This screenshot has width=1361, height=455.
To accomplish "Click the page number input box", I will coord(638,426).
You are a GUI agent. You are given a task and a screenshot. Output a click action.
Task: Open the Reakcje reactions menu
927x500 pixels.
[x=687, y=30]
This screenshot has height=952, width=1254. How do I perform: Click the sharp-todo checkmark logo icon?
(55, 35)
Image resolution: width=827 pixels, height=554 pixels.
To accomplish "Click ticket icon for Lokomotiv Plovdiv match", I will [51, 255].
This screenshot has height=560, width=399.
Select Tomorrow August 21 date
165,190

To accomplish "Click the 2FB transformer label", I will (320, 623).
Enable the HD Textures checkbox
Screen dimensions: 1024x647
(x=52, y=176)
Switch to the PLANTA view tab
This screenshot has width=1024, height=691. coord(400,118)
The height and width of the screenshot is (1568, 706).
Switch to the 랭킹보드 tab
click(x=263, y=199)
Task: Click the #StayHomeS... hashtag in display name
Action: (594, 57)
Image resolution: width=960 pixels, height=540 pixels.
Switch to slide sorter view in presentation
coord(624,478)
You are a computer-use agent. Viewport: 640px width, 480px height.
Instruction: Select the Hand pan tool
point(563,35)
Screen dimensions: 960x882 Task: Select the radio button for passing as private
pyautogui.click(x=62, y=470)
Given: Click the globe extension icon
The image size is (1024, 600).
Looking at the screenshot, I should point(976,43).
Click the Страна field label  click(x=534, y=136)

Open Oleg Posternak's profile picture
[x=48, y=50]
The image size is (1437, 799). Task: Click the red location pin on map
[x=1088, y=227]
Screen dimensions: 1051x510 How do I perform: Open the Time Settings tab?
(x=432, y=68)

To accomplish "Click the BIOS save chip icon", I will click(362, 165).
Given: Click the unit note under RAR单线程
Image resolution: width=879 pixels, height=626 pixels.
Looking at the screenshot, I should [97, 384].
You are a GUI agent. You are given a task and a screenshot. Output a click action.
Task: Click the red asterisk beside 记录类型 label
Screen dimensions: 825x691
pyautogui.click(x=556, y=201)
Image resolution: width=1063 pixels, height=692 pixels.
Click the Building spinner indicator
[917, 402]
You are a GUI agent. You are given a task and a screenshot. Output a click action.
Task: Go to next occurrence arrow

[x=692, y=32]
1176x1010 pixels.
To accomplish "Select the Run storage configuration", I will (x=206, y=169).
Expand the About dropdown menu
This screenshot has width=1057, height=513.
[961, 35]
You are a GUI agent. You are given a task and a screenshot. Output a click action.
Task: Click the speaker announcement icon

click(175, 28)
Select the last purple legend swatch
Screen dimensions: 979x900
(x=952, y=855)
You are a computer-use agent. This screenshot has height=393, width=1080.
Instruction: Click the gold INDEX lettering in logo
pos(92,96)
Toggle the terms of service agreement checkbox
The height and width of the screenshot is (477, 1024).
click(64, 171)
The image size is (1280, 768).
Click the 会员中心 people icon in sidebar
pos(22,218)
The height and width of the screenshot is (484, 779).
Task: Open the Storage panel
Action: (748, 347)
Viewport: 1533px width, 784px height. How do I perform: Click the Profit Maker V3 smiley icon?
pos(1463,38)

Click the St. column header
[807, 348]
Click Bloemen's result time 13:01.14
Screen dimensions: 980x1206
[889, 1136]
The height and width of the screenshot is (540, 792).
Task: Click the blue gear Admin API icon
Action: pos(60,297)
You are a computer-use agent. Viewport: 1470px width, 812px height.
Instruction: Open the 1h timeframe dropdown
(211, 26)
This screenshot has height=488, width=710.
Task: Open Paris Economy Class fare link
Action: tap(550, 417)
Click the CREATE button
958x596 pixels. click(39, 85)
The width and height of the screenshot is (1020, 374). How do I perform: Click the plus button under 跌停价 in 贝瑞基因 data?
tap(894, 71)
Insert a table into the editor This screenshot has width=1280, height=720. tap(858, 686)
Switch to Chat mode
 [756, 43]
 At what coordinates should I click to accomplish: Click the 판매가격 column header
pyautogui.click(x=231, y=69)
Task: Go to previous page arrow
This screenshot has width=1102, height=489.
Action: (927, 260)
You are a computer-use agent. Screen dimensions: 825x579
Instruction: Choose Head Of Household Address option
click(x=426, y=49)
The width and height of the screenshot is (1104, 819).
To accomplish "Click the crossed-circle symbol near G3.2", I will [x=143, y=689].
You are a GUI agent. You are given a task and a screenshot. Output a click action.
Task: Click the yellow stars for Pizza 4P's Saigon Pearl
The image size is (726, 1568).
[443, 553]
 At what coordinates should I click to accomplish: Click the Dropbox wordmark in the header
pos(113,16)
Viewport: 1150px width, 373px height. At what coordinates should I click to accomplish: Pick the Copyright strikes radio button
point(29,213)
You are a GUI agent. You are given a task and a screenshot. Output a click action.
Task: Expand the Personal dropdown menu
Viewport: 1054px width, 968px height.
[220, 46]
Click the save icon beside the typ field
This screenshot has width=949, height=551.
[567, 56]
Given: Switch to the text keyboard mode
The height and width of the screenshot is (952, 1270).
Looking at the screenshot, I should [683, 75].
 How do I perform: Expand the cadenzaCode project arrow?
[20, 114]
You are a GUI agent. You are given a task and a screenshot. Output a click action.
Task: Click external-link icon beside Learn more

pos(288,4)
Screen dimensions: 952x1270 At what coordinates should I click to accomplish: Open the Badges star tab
^^^^
Brief >> In the listing above, find each line with the word "page" and copy it out.

Finished task >>
To accomplish "Click the page number input box", I will coord(638,426).
Task: Go to previous page arrow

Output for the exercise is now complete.